2. I will not waste chalk.
3. I will not waste chalk.
4. I will not waste chalk.
5. I will not waste chalk.
6. I will not waste chalk.
7. I will not waste chalk.
8. I will not waste chalk.
Autocompletion
A1. Autocompletion, first take
Regardless of the programming language or text mode, you can use a simple autocompletion via M-/. This feature is called dynamic abbrevs. Look up Emacs info for more on abbrevs.
Instead of using dabbrev-expand, you may perhaps prefer to use hippie-expand which is a bit more permissive (e.g. autocompletion on file names). But often you may want to distinguish them, e.g dabbrev expand may be more precise than hippie expand when auto-completing code. So I'm using two different bindings:
;; autocompletion, take 1:
(global-set-key [(meta /)] 'dabbrev-expand)
(global-set-key [(control /)] 'hippie-expand)
See also the section below about source code tags, and on third take on autocompletion.
A2. Autocompletion, second take
If you rather prefer to use visual completion of options from a drop down menu, install auto-complete package.
;; autocompletion, take 2:
(when (require 'auto-complete nil t)
(require 'auto-complete-yasnippet)
(require 'auto-complete-semantic)
(require 'auto-complete-css)
(set-face-foreground 'ac-menu-face "wheat")
(set-face-background 'ac-menu-face "darkslategrey")
(set-face-underline 'ac-menu-face "wheat")
(set-face-foreground 'ac-selection-face "white")
(set-face-background 'ac-selection-face "darkolivegreen")
(setq ac-auto-start 4) ; start auto-completion after 4 chars only
(global-set-key "\C-c1" 'auto-complete-mode) ; easy key to toggle AC on/off
(define-key ac-complete-mode-map "\t" 'ac-complete)
(define-key ac-complete-mode-map "\r" nil)

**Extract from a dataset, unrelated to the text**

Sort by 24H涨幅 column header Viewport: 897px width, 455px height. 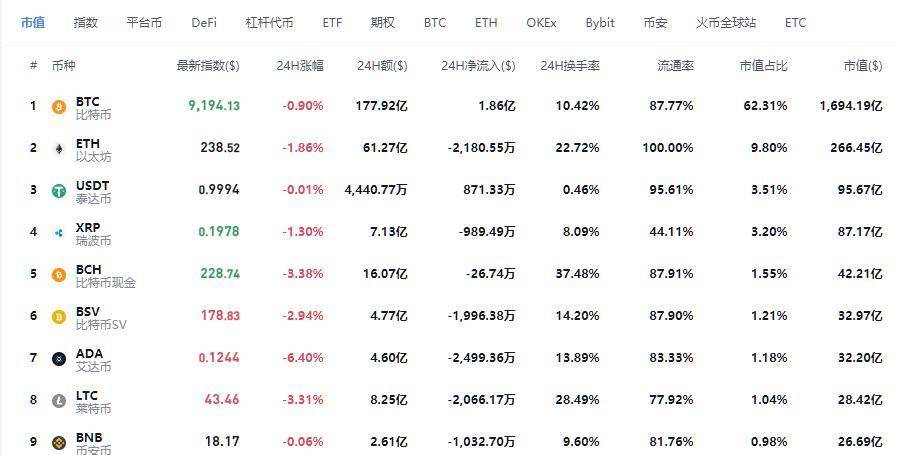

(global-auto-complete-mode t))1
A3. Visual kill ring
Want to copy-paste some old deleted text? C-y inserts the latest deleted one from the kill ring, and M-u enables to cycle though past ones in order to find the one you want.
Would like to have some more intuitive, graphical tool? Install browse-kill-ring and do M-x browse-kill-ring RET.
Coding
C1. Code folding: outline
When you program, it is very interesting to be able to temporarily show/hide pieces of code. (I think some editors calls this ``code folding''.)
One way is to use an outline mode for this. When you edit a text file, e.g. a documentation, you can use major outline mode:
M-x outline-mode RET
see e.g. the Show/Hide menu that should have appeared.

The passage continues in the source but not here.